После ужина мы потихоньку выскользнули из лагеря. Никто из ребят нас не заметил.

Я поудобнее устроился в сене…

В час будит меня фельдфебель.

— Пока все в порядке, — докладывает.

Я выбираюсь из сена и занимаю пост в тени сеновала…

Да, именно — в тени. Ночь такая лунная.

Волшебная ночь!

Я вижу лагерь, различаю часовых. Сейчас их хорошо видно. Они стоят неподвижно или прохаживаются в ту или в другую сторону. Часовые — западный, восточный, северный, южный — по одному с каждой стороны. Стерегут свои фотоаппараты.

И пока я сижу так, мне вдруг вспоминается картина, та, у священника. Такая же, как была у моих родителей.

Идут часы. Я преподаю историю и географию.

Мне нужно объяснить, какова форма Земли и рассказать ее историю.

Земля пока еще круглая, но истории стали квадратными.

Вот сижу тут, боюсь закурить, стражников стерегу.

И правда: работа больше меня не радует.

Ну почему мне опять пришла на ум эта картина?

Из-за распятого Христа?

Да. Нет.

Из-за Богоматери? Нет. И вдруг мне становится ясно. Из-за воина в латах и шлеме, начальника римской стражи.

А что с ним?

Он руководил казнью еврея.

И вот когда этот еврей умер, он сказал: «Воистину, не человек так умирает».

То есть он узнал Бога.

Что он сделал?

Остался спокойно стоять у креста.

Молния перечеркнула небо, завеса разорвалась в храме, земля содрогнулась. А он остался стоять. В умиравшем на кресте он узнал нового бога и понял, что мир, в котором жил он сам, обречен на гибель. И?

Погиб ли он где-то в сражении? Понимал ли, что гибнет ни за что? Радовала ли его эта его работа?

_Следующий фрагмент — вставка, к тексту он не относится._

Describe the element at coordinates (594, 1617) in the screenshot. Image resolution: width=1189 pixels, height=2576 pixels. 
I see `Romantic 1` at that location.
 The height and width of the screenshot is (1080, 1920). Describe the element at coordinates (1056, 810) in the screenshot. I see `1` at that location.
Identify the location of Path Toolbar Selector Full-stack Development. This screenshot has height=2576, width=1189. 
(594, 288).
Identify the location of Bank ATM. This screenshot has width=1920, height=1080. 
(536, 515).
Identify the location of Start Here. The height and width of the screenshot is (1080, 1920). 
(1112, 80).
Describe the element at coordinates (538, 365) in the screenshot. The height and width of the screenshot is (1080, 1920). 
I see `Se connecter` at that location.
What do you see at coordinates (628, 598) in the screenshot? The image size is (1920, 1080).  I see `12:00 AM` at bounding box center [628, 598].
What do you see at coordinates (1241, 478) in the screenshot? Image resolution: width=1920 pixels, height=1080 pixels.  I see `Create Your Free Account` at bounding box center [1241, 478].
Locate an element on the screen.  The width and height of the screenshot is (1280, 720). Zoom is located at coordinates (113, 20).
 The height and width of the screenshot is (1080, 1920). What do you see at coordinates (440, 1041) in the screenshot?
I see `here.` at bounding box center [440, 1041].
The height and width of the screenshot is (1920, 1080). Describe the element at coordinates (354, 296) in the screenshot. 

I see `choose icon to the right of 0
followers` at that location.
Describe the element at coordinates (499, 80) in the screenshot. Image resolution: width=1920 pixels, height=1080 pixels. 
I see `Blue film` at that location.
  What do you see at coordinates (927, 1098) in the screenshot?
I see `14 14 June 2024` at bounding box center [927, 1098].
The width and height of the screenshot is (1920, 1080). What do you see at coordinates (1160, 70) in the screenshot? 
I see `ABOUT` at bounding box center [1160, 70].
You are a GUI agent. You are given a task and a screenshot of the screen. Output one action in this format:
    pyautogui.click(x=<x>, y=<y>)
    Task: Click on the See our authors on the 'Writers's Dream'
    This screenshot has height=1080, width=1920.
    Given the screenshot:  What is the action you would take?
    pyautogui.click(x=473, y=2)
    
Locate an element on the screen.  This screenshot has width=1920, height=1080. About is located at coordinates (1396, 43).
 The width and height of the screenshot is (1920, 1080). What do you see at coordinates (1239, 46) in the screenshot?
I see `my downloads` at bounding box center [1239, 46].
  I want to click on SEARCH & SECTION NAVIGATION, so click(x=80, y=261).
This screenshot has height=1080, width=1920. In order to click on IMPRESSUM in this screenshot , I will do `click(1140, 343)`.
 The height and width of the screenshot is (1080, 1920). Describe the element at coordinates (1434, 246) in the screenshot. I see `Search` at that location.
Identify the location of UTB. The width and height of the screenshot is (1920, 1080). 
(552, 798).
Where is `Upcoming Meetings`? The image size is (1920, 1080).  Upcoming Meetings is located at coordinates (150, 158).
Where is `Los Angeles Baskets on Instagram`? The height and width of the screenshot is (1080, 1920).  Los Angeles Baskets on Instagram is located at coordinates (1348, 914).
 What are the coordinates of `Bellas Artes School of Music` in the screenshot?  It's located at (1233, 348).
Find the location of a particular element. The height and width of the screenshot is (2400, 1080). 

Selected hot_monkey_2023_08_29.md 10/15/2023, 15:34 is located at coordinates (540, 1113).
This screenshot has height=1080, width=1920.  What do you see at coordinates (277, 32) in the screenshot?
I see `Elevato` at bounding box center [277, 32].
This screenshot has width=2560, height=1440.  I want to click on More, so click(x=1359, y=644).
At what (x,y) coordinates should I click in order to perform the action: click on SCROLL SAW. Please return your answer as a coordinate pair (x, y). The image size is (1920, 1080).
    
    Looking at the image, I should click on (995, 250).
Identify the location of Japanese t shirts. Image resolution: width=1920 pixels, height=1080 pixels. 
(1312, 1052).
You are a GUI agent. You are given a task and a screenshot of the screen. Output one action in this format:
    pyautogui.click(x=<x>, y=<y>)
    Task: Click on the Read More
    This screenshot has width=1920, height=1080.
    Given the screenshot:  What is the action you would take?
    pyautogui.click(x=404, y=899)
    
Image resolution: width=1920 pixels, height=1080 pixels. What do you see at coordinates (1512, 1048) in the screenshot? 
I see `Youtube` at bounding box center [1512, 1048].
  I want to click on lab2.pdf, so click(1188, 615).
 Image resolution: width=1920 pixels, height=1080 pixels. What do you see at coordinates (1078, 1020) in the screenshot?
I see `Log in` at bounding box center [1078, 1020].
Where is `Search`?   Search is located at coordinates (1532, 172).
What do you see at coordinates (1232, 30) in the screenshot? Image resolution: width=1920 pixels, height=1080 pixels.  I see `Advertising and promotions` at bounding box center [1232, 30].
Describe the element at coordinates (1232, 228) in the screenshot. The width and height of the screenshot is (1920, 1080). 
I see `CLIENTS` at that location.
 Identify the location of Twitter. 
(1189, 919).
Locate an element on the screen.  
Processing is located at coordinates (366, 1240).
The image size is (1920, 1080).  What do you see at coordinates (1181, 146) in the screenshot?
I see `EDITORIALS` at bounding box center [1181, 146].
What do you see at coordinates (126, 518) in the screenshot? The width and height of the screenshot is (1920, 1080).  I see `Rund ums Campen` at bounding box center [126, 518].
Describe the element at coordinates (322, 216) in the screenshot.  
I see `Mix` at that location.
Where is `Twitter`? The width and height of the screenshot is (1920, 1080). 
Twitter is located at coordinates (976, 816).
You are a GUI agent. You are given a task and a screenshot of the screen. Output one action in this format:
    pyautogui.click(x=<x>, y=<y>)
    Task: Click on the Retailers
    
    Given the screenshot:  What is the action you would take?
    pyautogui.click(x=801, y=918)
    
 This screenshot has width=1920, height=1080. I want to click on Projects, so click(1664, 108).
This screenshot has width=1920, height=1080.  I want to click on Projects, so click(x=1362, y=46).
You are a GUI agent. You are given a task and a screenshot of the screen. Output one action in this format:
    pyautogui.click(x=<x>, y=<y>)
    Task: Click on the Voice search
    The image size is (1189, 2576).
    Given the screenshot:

Как он состарился? Вышел на пенсию?

Жил в Риме или ближе к границе, на окраине, где жизнь подешевле?

Может, домиком обзавелся? С садовым гномом?

И рассказывала по утрам ему кухарка, что с той стороны границы опять появились новые варвары, ей Богу, да, Лючия, господин майор, своими глазами видела.

Новые варвары, новые народы.

Они вооружаются, вооружаются, они ждут.

И римский офицер знал, что варвары все разрушат. Но его это не трогало. Для него все уже и без того было разрушено.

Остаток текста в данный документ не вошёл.